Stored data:
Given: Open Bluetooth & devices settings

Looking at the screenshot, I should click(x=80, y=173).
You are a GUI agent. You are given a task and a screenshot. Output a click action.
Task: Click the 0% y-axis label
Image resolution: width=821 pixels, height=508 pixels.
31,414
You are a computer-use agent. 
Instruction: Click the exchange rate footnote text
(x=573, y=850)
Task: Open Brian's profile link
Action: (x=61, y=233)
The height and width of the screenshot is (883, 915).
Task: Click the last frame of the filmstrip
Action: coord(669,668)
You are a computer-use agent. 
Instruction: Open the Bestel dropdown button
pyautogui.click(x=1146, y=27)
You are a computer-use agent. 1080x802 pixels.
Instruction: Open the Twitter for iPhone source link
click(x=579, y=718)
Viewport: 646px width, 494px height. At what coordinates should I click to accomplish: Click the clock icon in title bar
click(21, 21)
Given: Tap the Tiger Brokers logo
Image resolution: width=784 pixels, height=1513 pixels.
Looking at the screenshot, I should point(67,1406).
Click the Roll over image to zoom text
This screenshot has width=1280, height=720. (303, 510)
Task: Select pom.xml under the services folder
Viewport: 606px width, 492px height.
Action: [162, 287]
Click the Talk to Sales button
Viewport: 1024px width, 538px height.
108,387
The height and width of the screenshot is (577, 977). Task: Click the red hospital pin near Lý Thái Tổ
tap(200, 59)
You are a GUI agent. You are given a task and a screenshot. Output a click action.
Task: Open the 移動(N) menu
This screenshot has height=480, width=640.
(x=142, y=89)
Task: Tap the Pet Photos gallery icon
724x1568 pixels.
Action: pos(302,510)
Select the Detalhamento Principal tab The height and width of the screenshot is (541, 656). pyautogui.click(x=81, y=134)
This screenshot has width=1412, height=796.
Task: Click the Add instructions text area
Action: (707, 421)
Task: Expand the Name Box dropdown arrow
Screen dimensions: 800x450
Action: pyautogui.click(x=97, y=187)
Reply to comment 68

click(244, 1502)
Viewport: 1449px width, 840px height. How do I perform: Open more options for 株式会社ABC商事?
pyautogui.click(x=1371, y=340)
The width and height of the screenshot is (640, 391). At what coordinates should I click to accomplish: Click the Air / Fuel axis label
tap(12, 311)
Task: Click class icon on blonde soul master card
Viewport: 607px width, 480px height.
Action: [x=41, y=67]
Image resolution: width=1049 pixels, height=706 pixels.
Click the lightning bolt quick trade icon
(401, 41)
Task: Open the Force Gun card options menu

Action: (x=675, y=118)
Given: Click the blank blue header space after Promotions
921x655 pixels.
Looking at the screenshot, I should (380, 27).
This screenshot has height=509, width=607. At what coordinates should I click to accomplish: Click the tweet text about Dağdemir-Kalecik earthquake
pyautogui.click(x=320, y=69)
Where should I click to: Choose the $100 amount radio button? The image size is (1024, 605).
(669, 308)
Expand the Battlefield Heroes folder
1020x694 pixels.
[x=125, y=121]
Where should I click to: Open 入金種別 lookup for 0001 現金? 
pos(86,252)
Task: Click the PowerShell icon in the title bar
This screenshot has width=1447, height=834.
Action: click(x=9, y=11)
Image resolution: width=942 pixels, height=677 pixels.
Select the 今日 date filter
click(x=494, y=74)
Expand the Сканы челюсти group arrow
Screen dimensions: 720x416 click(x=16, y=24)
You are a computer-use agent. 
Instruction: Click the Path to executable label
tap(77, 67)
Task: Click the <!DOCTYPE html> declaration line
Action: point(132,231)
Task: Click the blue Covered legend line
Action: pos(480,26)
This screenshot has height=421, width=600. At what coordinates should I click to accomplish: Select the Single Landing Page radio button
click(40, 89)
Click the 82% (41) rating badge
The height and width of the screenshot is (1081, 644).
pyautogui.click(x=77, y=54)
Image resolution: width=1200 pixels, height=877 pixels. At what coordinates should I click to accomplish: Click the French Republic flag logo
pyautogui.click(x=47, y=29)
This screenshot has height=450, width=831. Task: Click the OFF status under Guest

YOUR TASK = Copy the records exactly, keeping every word in place.

EXERCISE RESPONSE =
Given: Open Bluetooth & devices settings

Looking at the screenshot, I should click(x=80, y=173).
You are a GUI agent. You are given a task and a screenshot. Output a click action.
Task: Click the 0% y-axis label
Image resolution: width=821 pixels, height=508 pixels.
31,414
You are a computer-use agent. 
Instruction: Click the exchange rate footnote text
(x=573, y=850)
Task: Open Brian's profile link
Action: (x=61, y=233)
The height and width of the screenshot is (883, 915).
Task: Click the last frame of the filmstrip
Action: coord(669,668)
You are a computer-use agent. 
Instruction: Open the Bestel dropdown button
pyautogui.click(x=1146, y=27)
You are a computer-use agent. 1080x802 pixels.
Instruction: Open the Twitter for iPhone source link
click(x=579, y=718)
Viewport: 646px width, 494px height. At what coordinates should I click to accomplish: Click the clock icon in title bar
click(21, 21)
Given: Tap the Tiger Brokers logo
Image resolution: width=784 pixels, height=1513 pixels.
Looking at the screenshot, I should point(67,1406).
Click the Roll over image to zoom text
This screenshot has width=1280, height=720. (303, 510)
Task: Select pom.xml under the services folder
Viewport: 606px width, 492px height.
Action: [162, 287]
Click the Talk to Sales button
Viewport: 1024px width, 538px height.
108,387
The height and width of the screenshot is (577, 977). Task: Click the red hospital pin near Lý Thái Tổ
tap(200, 59)
You are a GUI agent. You are given a task and a screenshot. Output a click action.
Task: Open the 移動(N) menu
This screenshot has height=480, width=640.
(x=142, y=89)
Task: Tap the Pet Photos gallery icon
724x1568 pixels.
Action: pos(302,510)
Select the Detalhamento Principal tab The height and width of the screenshot is (541, 656). pyautogui.click(x=81, y=134)
This screenshot has width=1412, height=796.
Task: Click the Add instructions text area
Action: (707, 421)
Task: Expand the Name Box dropdown arrow
Screen dimensions: 800x450
Action: pyautogui.click(x=97, y=187)
Reply to comment 68

click(244, 1502)
Viewport: 1449px width, 840px height. How do I perform: Open more options for 株式会社ABC商事?
pyautogui.click(x=1371, y=340)
The width and height of the screenshot is (640, 391). At what coordinates should I click to accomplish: Click the Air / Fuel axis label
tap(12, 311)
Task: Click class icon on blonde soul master card
Viewport: 607px width, 480px height.
Action: [x=41, y=67]
Image resolution: width=1049 pixels, height=706 pixels.
Click the lightning bolt quick trade icon
(401, 41)
Task: Open the Force Gun card options menu

Action: (x=675, y=118)
Given: Click the blank blue header space after Promotions
921x655 pixels.
Looking at the screenshot, I should (380, 27).
This screenshot has height=509, width=607. At what coordinates should I click to accomplish: Click the tweet text about Dağdemir-Kalecik earthquake
pyautogui.click(x=320, y=69)
Where should I click to: Choose the $100 amount radio button? The image size is (1024, 605).
(669, 308)
Expand the Battlefield Heroes folder
1020x694 pixels.
[x=125, y=121]
Where should I click to: Open 入金種別 lookup for 0001 現金? 
pos(86,252)
Task: Click the PowerShell icon in the title bar
This screenshot has width=1447, height=834.
Action: click(x=9, y=11)
Image resolution: width=942 pixels, height=677 pixels.
Select the 今日 date filter
click(x=494, y=74)
Expand the Сканы челюсти group arrow
Screen dimensions: 720x416 click(x=16, y=24)
You are a computer-use agent. 
Instruction: Click the Path to executable label
tap(77, 67)
Task: Click the <!DOCTYPE html> declaration line
Action: point(132,231)
Task: Click the blue Covered legend line
Action: pos(480,26)
This screenshot has height=421, width=600. At what coordinates should I click to accomplish: Select the Single Landing Page radio button
click(40, 89)
Click the 82% (41) rating badge
The height and width of the screenshot is (1081, 644).
pyautogui.click(x=77, y=54)
Image resolution: width=1200 pixels, height=877 pixels. At what coordinates should I click to accomplish: Click the French Republic flag logo
pyautogui.click(x=47, y=29)
This screenshot has height=450, width=831. Task: Click the OFF status under Guest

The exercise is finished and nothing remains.